→ **THE REQUEST**
Answer these questions from the article on organizational transparency in Vietnamese companies.
(a) Why do large multinationals tend to neglect public disclosure of their subsidiaries abroad?
(b) Which company scores zero per cent in organizational transparency and company ownership?
(c) What average score do FDIs receive?

Foreign invested enterprises perform poorly in organizational transparency

By Minh Anh - Aug 26, 2018 | 07:16 AM GMT+7

TheLEADERLarge multinationals tend to neglect public disclosure of their subsidiaries abroad, because this is not a compulsory requirement, however, this lack of information limits monitoring and oversight by local stakeholders in countries where these subsidiaries operate.

Foreign invested enterprises perform poorly in organizational transparency
EB Services (Big C) scores zero per cent in organizational transparency and company ownership

According to Transparency in Corporate Reporting (TRAC Vietnam 2018) recently announced by Towards Transparency (TT), the national contact of Transparency International (TI) in Vietnam, publicly listed companies (PLCs) perform strongest in  transparency on organizational apparatus and company ownership at an average score of 88 per cent, followed by State-owned Enterprises (SOEs) at 60. FDIs are lagging behind with 32 only.

→ **AVAILABLE DATA**
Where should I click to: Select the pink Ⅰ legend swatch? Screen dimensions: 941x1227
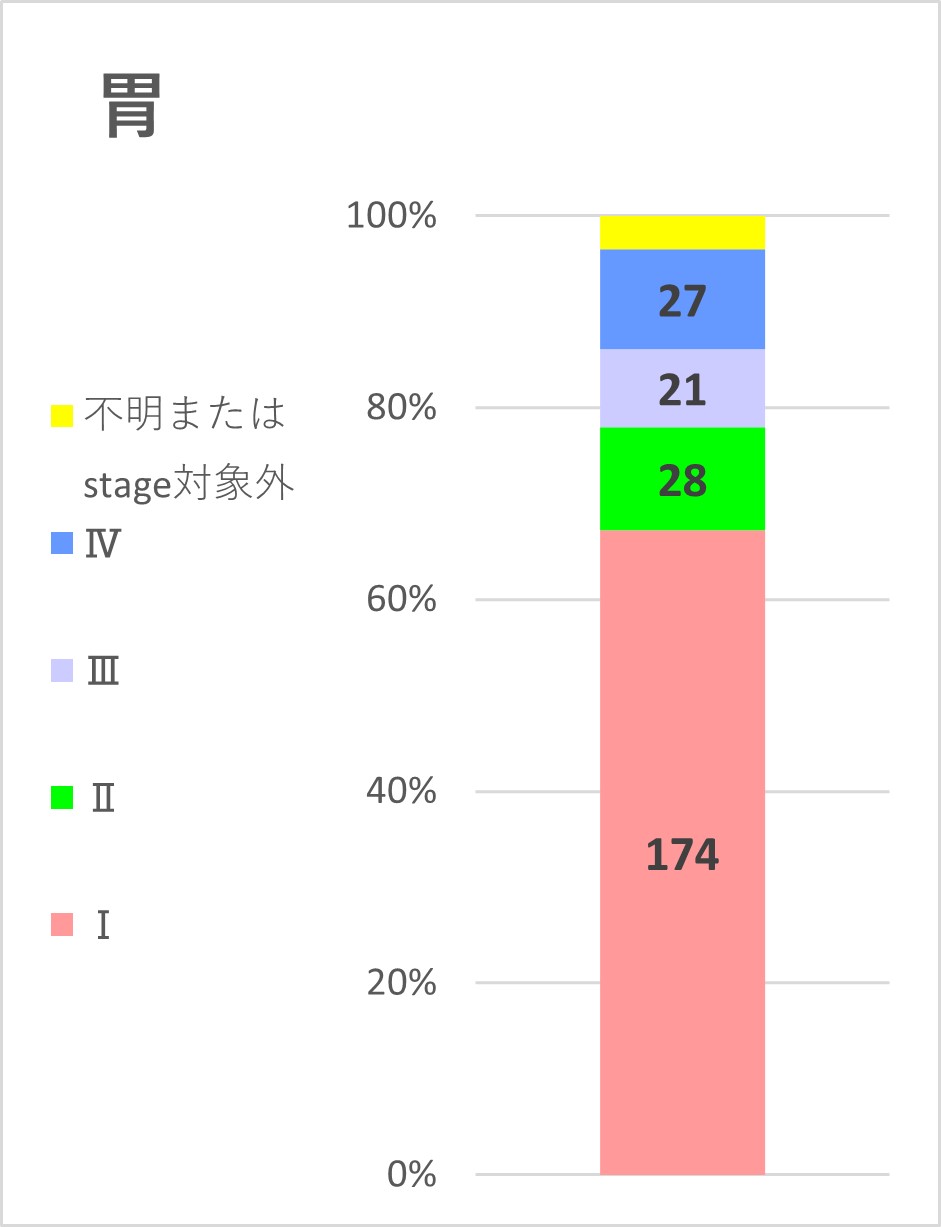click(x=62, y=925)
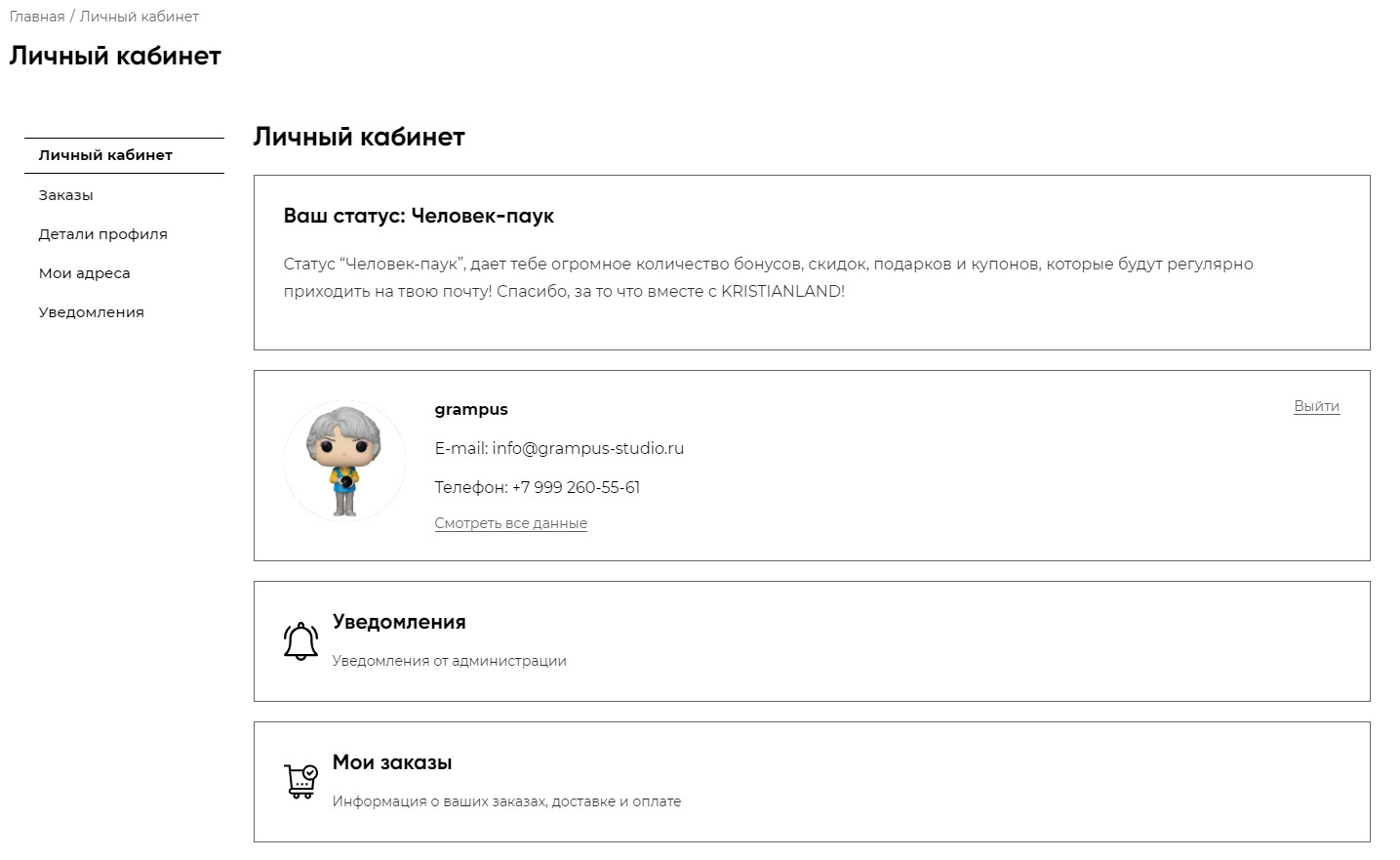Open the Уведомления card heading

399,622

→ **FINISHED ANSWER**
(a) Public disclosure is not a compulsory requirement.
(b) EB Services (Big C)
(c) 32